Here we present some interesting findings. More insights can be found in our publications.
We classify the remote hosts accessed by our users as servers, P2P users, and unauthorized devices. While servers account for 93% of traffic, P2P hosts—77% of remote hosts—contribute only 5% of traffic but 47% of total flow duration, reflecting usage like file sharing and video calls. Unauthorized devices are observed frequently, accounting for many scanning flows.
We analyzed which organizations serve traffic to our users and found that a few major providers dominate. While Cloudflare hosts 19% of domains, it only serves 2% of traffic, suggesting those sites are smaller or less frequently visited. In contrast, Google, Amazon, and video-focused CDNs like Akamai and Fastly contribute significantly more traffic volume.

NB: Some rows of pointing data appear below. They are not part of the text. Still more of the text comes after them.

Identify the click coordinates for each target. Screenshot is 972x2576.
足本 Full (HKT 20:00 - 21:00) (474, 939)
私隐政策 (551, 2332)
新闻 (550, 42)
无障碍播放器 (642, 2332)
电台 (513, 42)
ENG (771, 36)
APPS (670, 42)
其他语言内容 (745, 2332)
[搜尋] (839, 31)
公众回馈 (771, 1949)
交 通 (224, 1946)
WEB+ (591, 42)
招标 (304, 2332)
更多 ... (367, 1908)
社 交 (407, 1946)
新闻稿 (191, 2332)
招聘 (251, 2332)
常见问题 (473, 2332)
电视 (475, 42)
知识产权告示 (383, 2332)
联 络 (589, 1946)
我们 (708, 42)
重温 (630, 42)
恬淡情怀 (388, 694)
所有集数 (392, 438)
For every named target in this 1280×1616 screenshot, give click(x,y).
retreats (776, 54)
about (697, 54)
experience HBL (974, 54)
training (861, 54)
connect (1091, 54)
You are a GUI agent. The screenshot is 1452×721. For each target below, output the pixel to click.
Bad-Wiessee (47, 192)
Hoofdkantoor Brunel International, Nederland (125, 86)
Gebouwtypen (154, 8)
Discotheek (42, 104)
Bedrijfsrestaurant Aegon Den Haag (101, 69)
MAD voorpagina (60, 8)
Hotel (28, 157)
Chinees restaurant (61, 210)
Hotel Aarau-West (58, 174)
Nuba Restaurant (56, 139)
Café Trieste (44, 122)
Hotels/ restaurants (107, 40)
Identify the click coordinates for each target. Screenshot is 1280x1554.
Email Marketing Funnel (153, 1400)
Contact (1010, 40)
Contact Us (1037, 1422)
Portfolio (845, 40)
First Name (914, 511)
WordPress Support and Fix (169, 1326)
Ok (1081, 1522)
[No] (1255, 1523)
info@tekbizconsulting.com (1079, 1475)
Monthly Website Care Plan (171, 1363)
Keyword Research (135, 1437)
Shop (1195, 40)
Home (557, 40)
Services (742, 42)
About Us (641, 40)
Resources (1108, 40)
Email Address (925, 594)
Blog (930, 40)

This Sankey diagram also demonstrates how traffic flows from our residential users to major service providers. For better visualization, our Sankey diagram only depicts Columbia providers and the organizations of remote hosts that account for more than 1.2% of traffic. Amazon directly peers with the university and carries 9% of user traffic. Netflix accounts for 6%, served through off-net caches hosted by NYSERNet, a regional research network. All other traffic goes through one of Columbia's providers, with much of it from/to popular clouds, CDNs, and content providers.
For each of the 100 highest volume services, we calculate the gap between the propagation delay (and distance) to its nearest server and the overall propagation delay (and distance) with each of its servers weighted by the bytes delivered and received. In this figure, we plot the CCDF of services with respect to these gaps. We find that 19% of these services have a latency gap of at least 10 ms; 11% have a distance gap of at least 10ms, meaning that their traffic travels an additional 1000 km each direction on average, compared to the closest remote host. This finding suggests that although deployments are widespread and mappings can be near optimal, a noticeable volume of traffic still flows to/from distant remote hosts. These examples indicate that the services may prioritize other measures over serving users locally or be limited by other factors.
We evaluate service popularity using four metrics: traffic volume, flow count, flow duration, and DNS activity. These metrics often highlight different top services—for instance, iCloud generates less traffic than YouTube but has three times the flow duration. We also find notable usage differences between resident types: graduate students favor YouTube, Hulu, and Instagram, while faculty and families use more Netflix, iCloud, and Playstation. These patterns show that service usage varies both by measurement method and user demographic, even within a single university community.